Best Practices for the Documentation of Data Collection
This page contains best practices for the Documentation of Data Collection, including instructions and examples.
What is a Documentation of Data Collection?
Discuss Data understands itself as part of initiatives in the social sciences and humanities which aim to make the collection or production and analysis of research data transparent in order to allow for a critical assessment of the validity of the conclusions which have been drawn from them. Moreover, Discuss Data aims to offer the academic community the chance to benefit from Data Collection efforts made by others. Secondary data analysis can provide huge benefits to researchers:
- It can save costs which is especially important for early-stage researchers who lack funding
- It can add further evidence to original data, supporting or challenging one’s own results
- It can allow for comparisons across cases by providing data on additional cases
- It can offer access to unique information, if, for instance, historical data can no longer be found or generated
However, secondary data analysis crucially relies on a precise documentation to ensure that the data is not misinterpreted. Therefore, all Data Collections which are submitted to Discuss Data should be accompanied by such a documentation - the Documentation of Data Collection.

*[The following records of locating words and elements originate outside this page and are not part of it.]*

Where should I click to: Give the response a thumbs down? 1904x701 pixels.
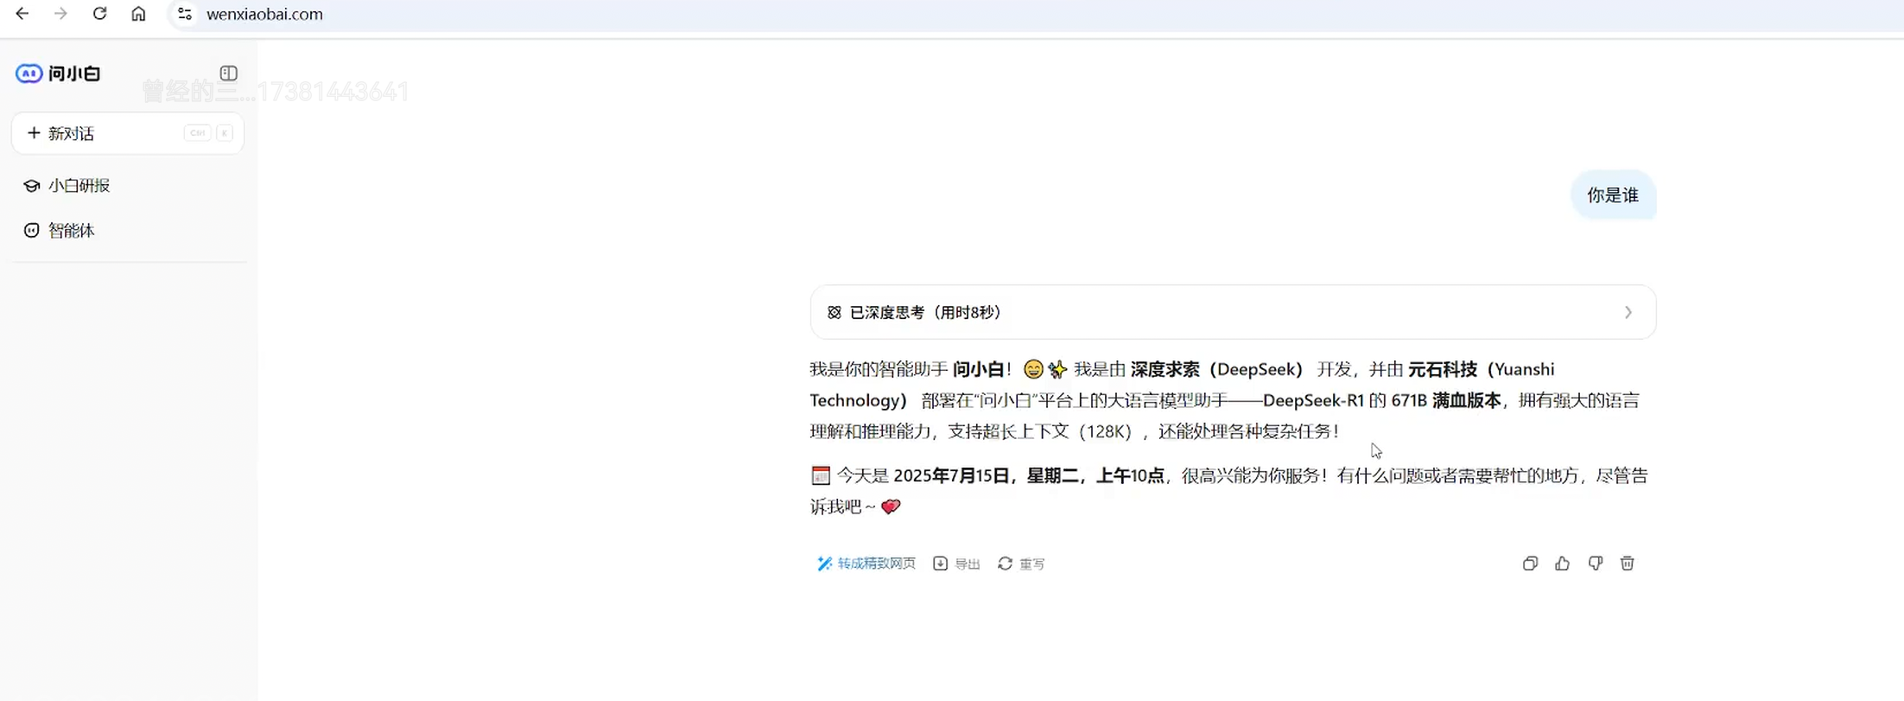click(x=1595, y=564)
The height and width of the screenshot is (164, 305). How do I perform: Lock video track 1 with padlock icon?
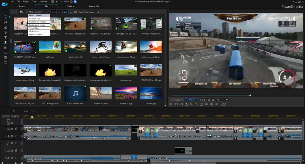pyautogui.click(x=16, y=129)
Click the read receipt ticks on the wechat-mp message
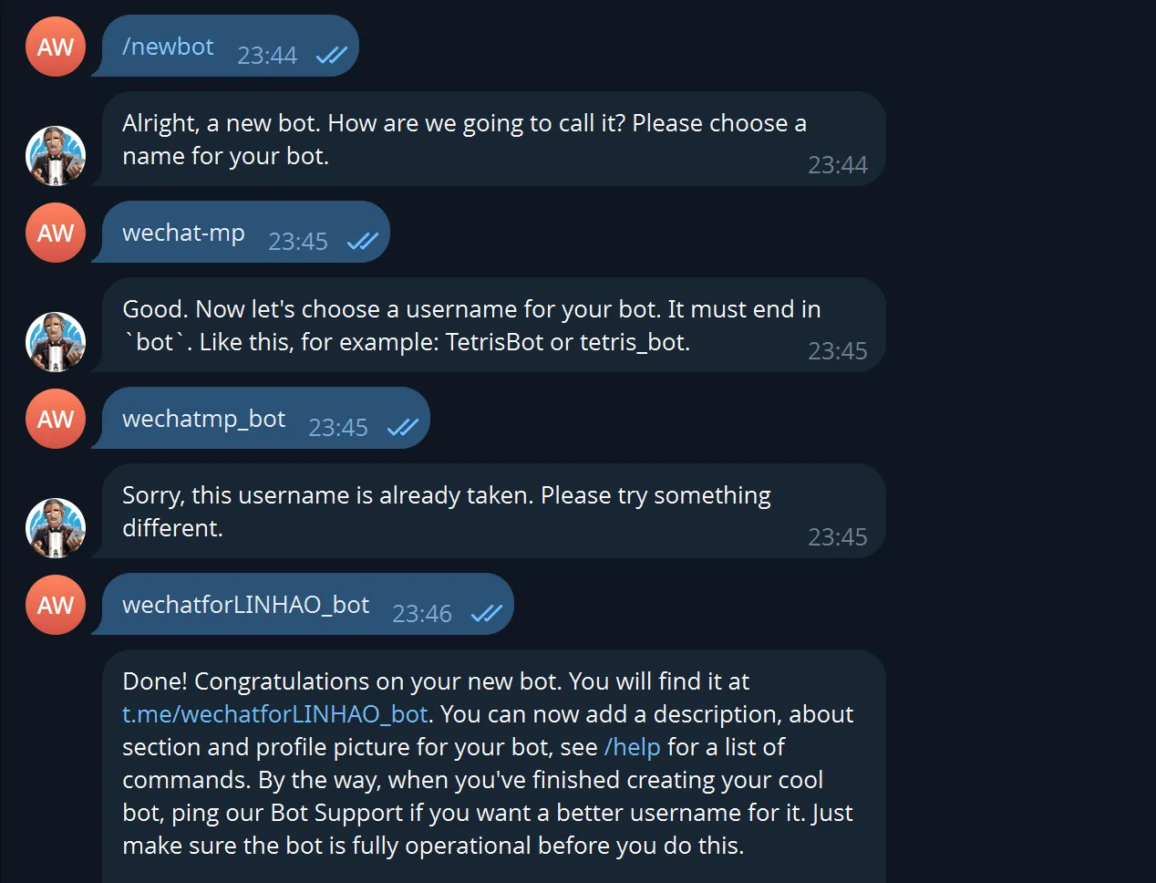This screenshot has width=1156, height=883. point(362,242)
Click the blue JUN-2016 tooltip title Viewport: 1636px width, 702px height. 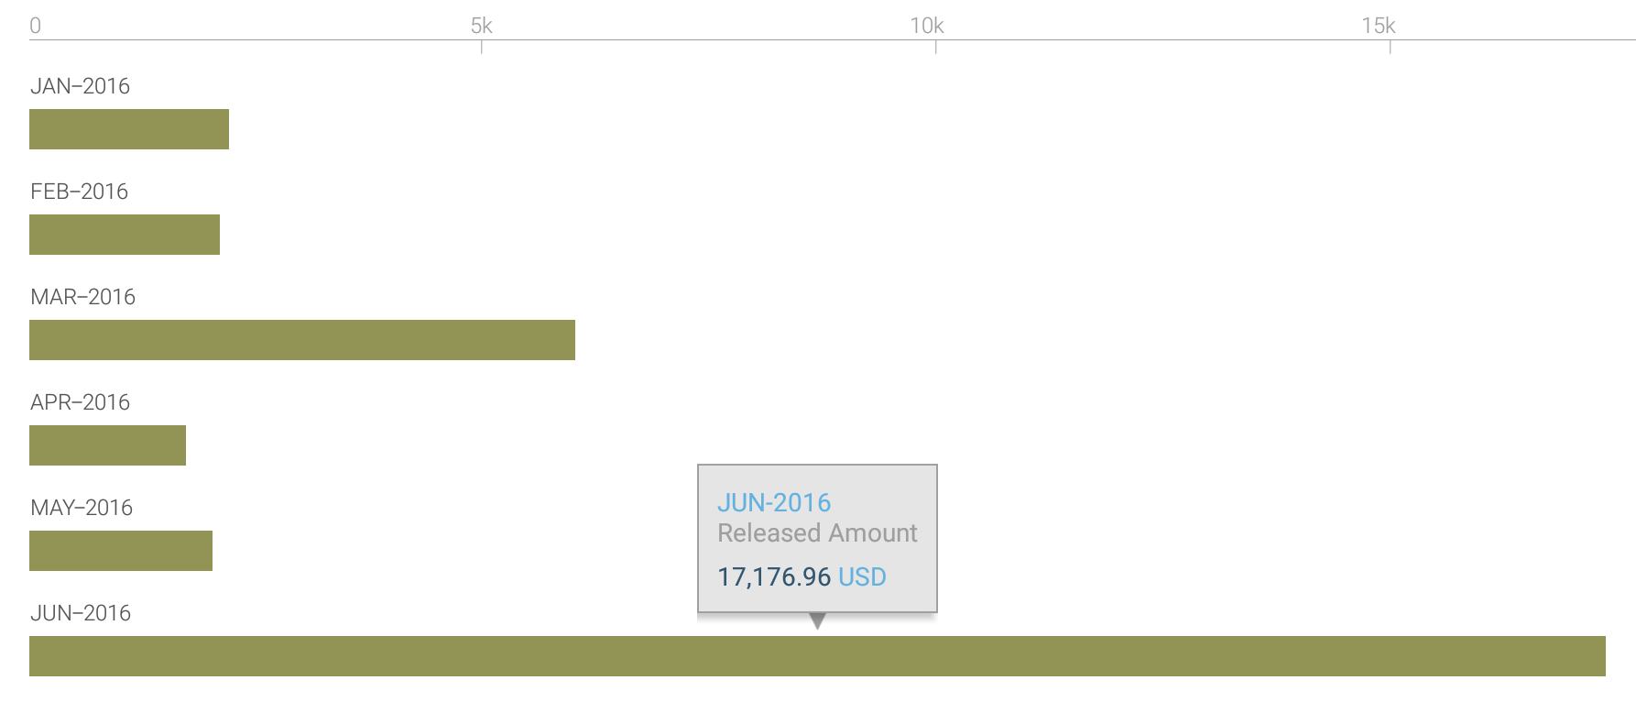pyautogui.click(x=774, y=503)
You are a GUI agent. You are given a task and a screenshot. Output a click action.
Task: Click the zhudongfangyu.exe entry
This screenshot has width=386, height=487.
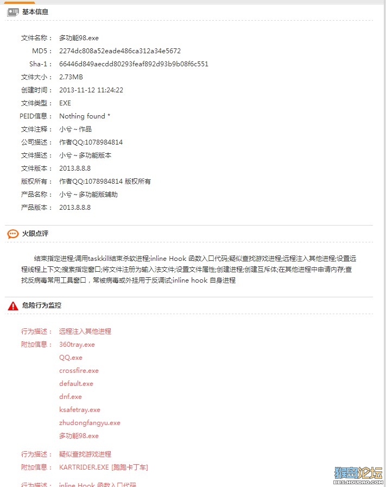click(x=90, y=423)
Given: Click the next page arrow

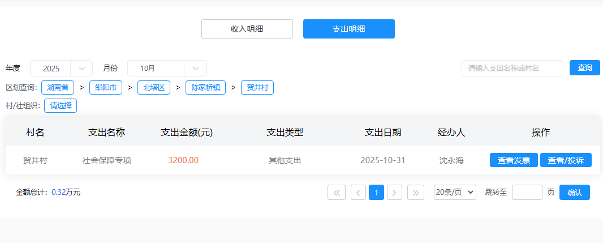Looking at the screenshot, I should 394,193.
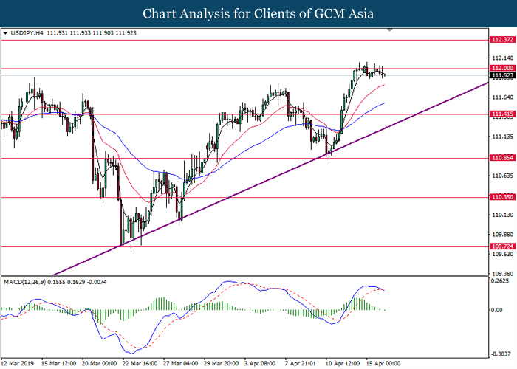The image size is (517, 369).
Task: Select the 111.415 horizontal level label
Action: point(502,114)
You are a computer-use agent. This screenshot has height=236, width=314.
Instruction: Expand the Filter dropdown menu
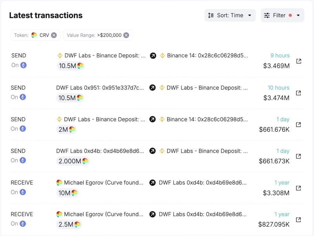coord(282,15)
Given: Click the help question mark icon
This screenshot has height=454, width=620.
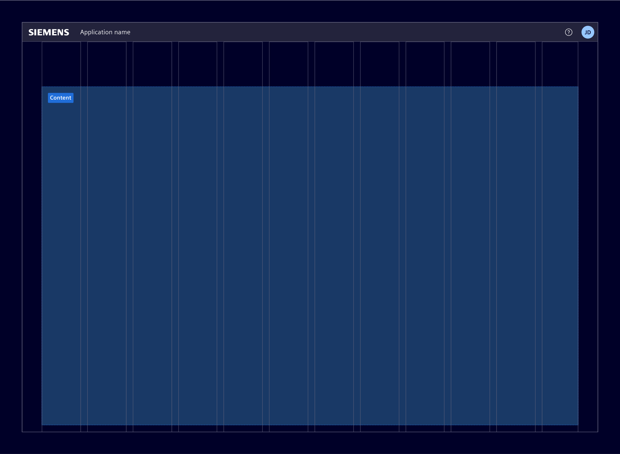Looking at the screenshot, I should coord(569,32).
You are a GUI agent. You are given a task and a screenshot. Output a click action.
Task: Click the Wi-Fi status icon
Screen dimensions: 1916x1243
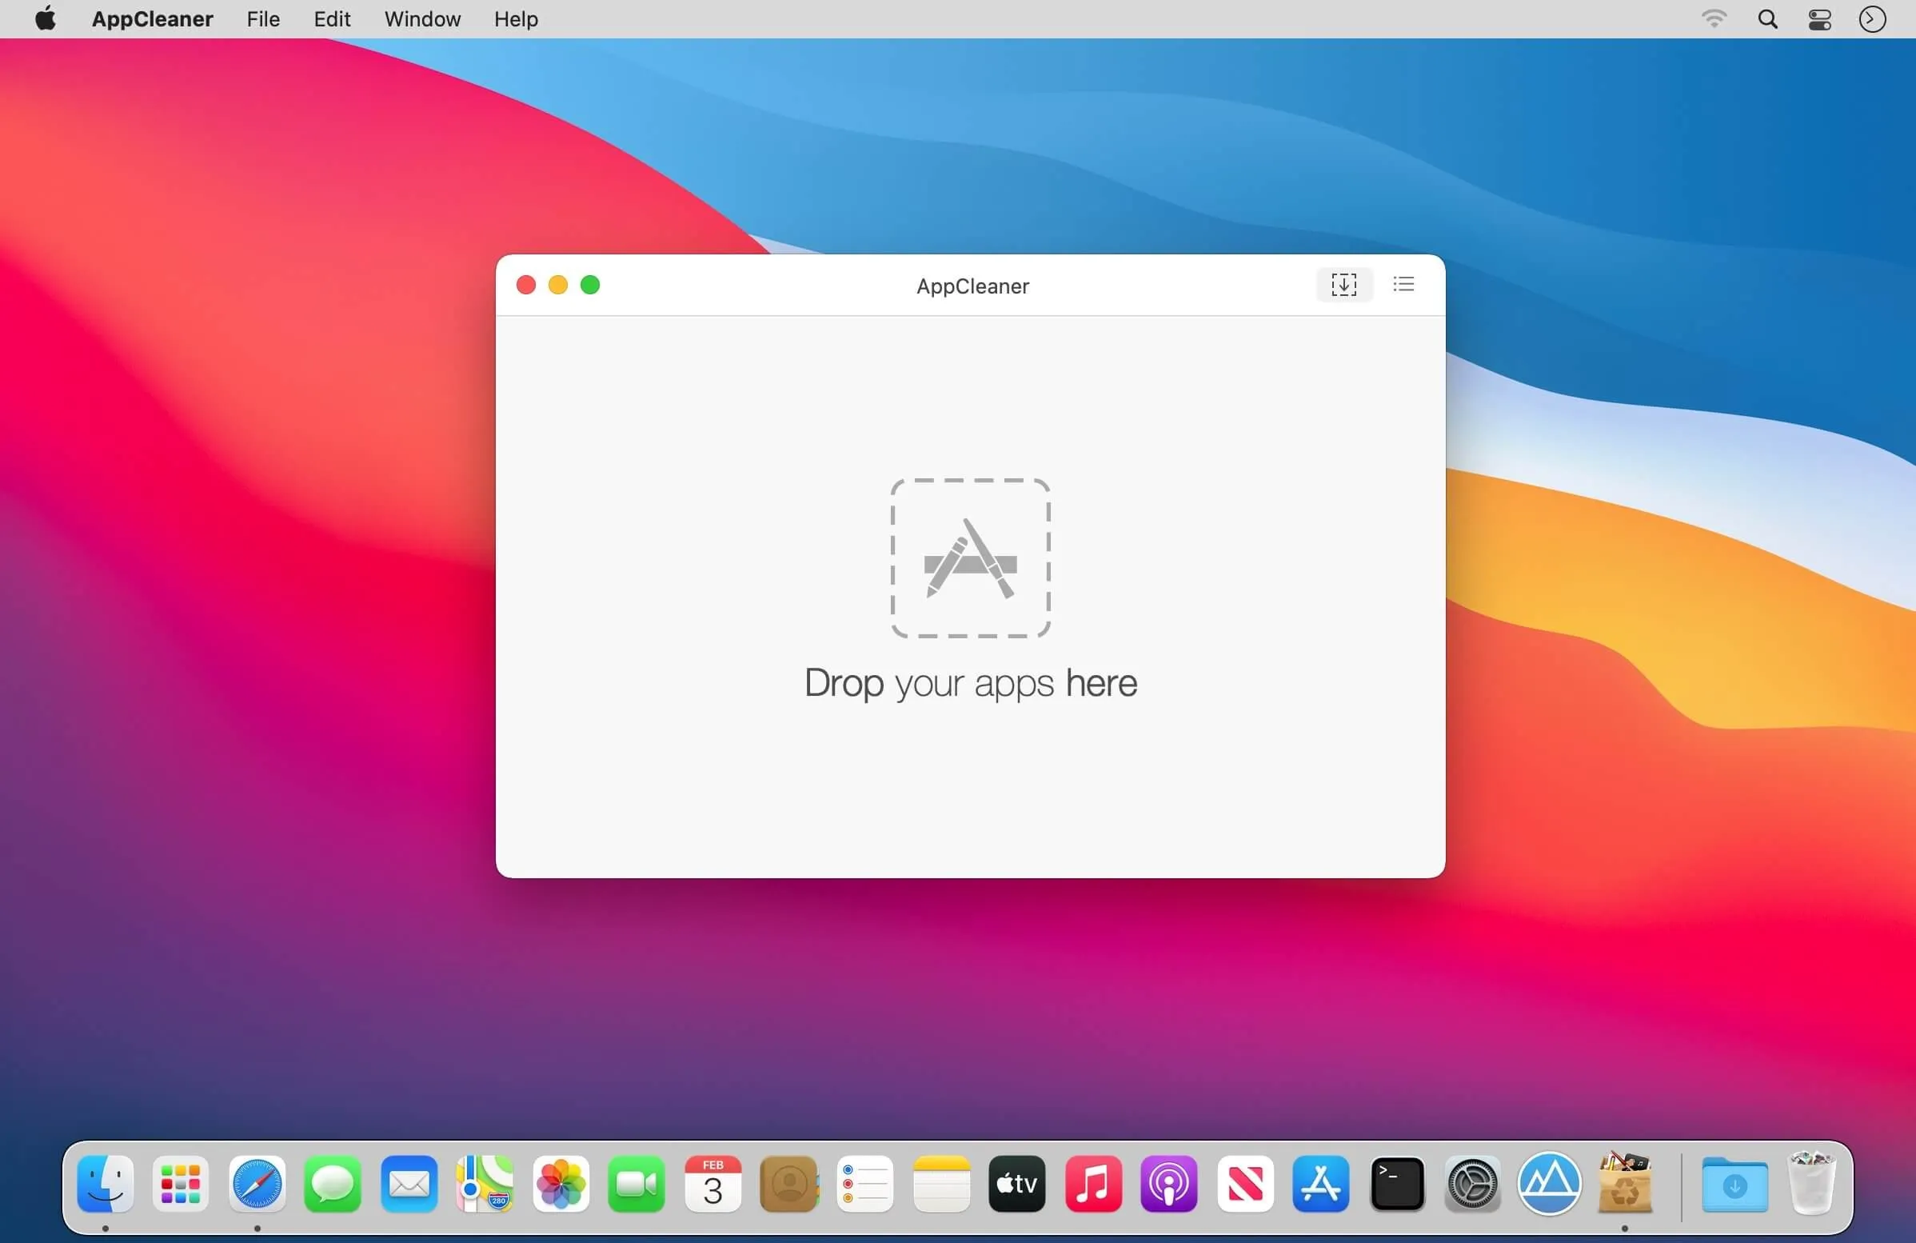click(x=1716, y=19)
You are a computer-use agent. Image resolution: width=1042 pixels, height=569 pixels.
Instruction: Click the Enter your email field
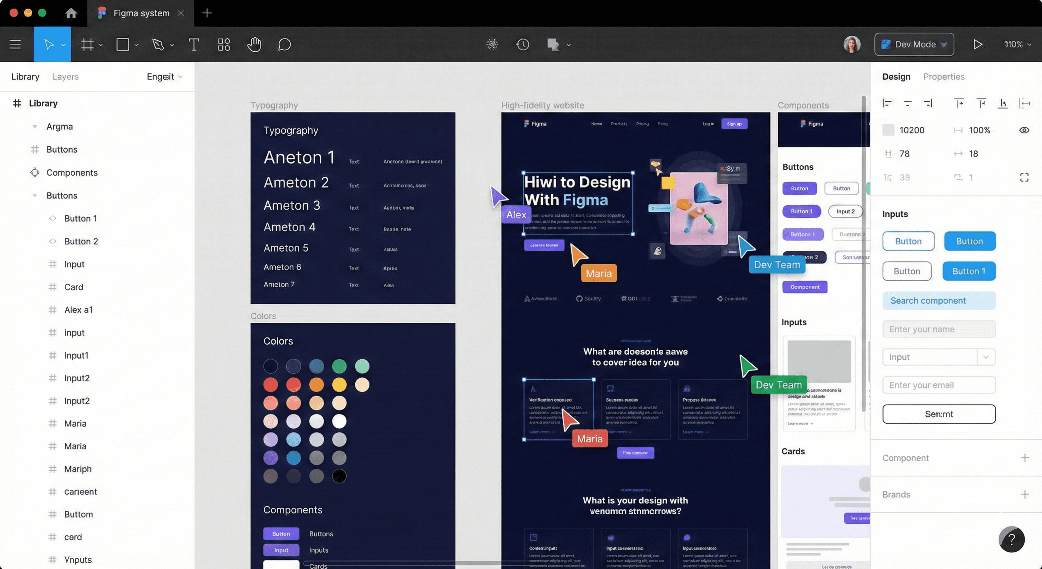[x=938, y=385]
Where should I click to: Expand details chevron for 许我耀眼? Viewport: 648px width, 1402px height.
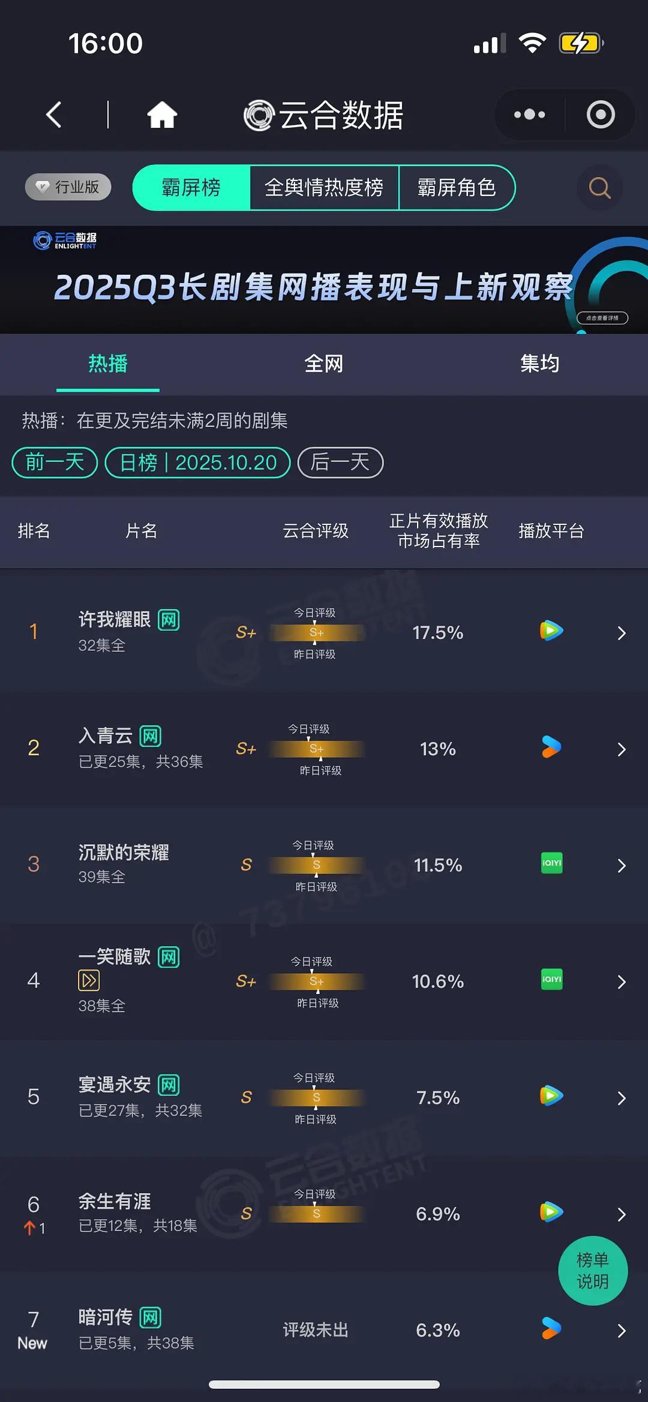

The Documentation of Data Collection explains the broader context of the Data Collection, e. g. how, when and where the data was compiled, what the data means, and may contain ethical issues, empirical challenges, and epistemological approaches.
What should be included in the Documentation of Data Collection?
Discuss Data does not offer strict guidelines for the Documentation of Data Collection. As an interdisciplinary forum covering the whole range of quantitative and qualitative methods in the social sciences and the humanities, Discuss Data is open to different ways of documenting data collections. However, Discuss Data aims to develop some minimum requirements for the Documentation of Data Collection in order to allow for a sensible and meaningful discussion and to enable secondary data analysis. In compiling the Documentation of Data Collection, Discuss Data suggests following the FAIR Data principles, which are aimed at making data Findable, Accessible, Interoperable, and Reusable.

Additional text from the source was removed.